Stated goal: Give the entries below, from their first line through the line containing "Action: [x=57, y=40]", inclusive, as a Markdown table with the columns No. and Line, numbering each row and skipping blank lines. Leave the pictures out.

◇ ◇ ◇ ◇

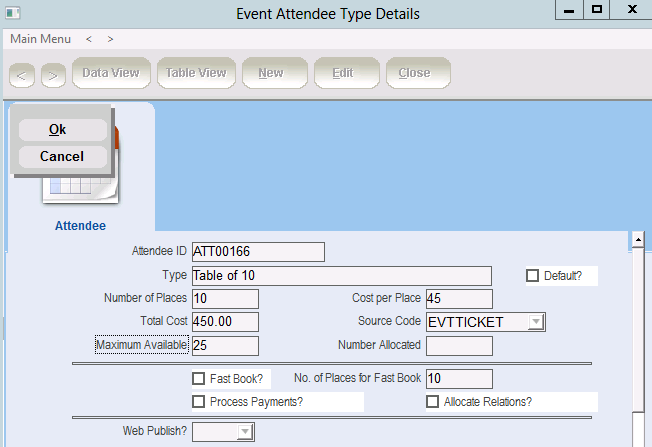Screen dimensions: 652x447
Task: Tick the Fast Book? checkbox
Action: (x=198, y=379)
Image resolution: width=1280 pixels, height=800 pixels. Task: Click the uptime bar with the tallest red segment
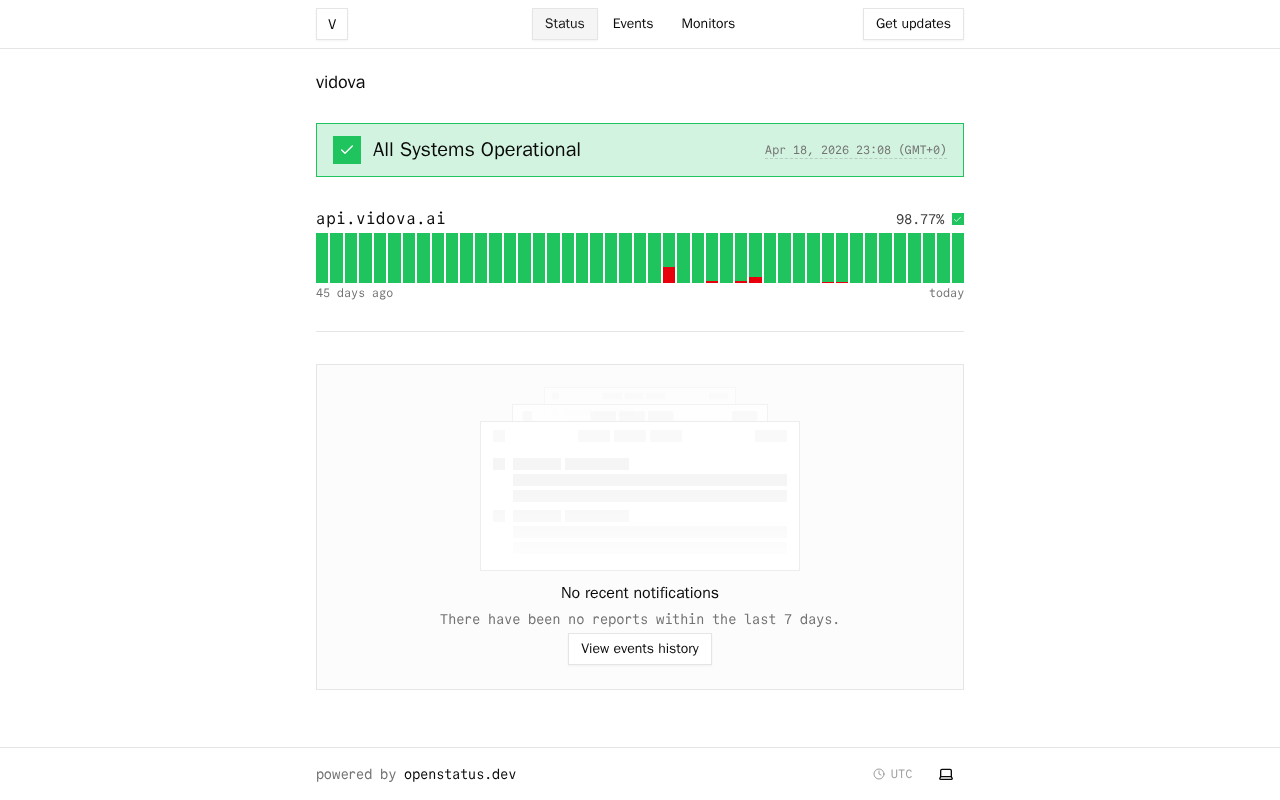coord(669,258)
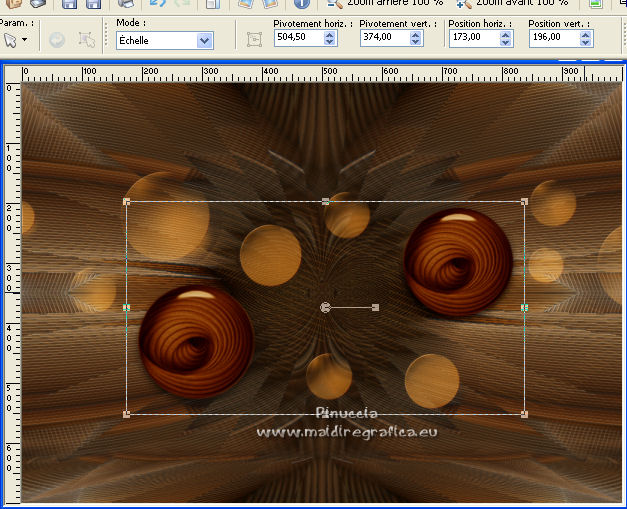The height and width of the screenshot is (509, 627).
Task: Click the Apply checkmark icon in options
Action: [x=57, y=40]

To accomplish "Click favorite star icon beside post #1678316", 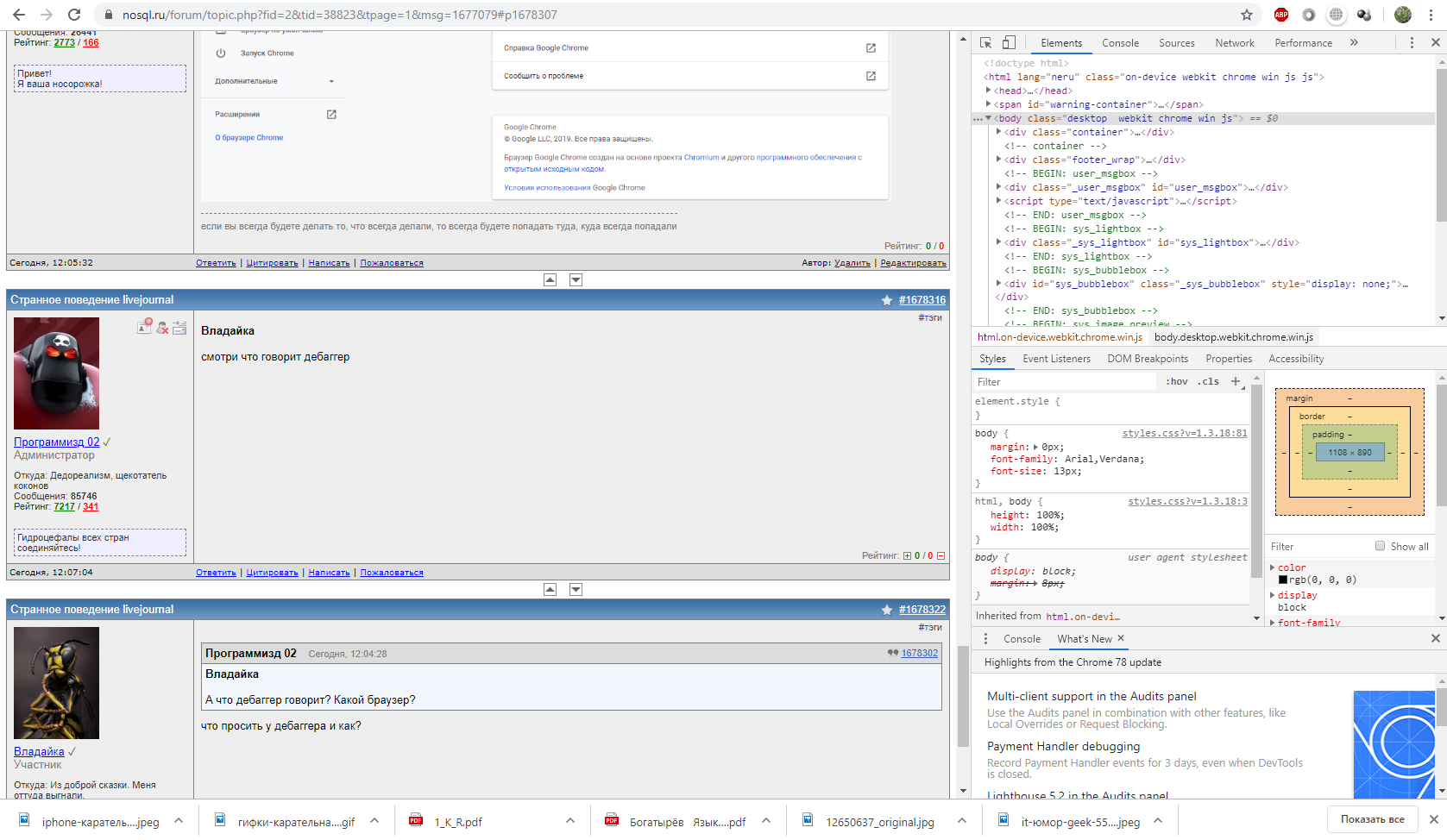I will click(887, 300).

◇ ◇ ◇ ◇

Written answer:
| No. | Line |
|---|---|
| 1 | Screen dimensions: 652x447 |
| 2 | Task: Tick the Fast Book? checkbox |
| 3 | Action: (x=198, y=379) |
| 4 | Image resolution: width=1280 pixels, height=800 pixels. Task: Click the uptime bar with the tallest red segment |
| 5 | coord(669,258) |
| 6 | The height and width of the screenshot is (509, 627). |
| 7 | Task: Click the Apply checkmark icon in options |
| 8 | Action: [x=57, y=40] |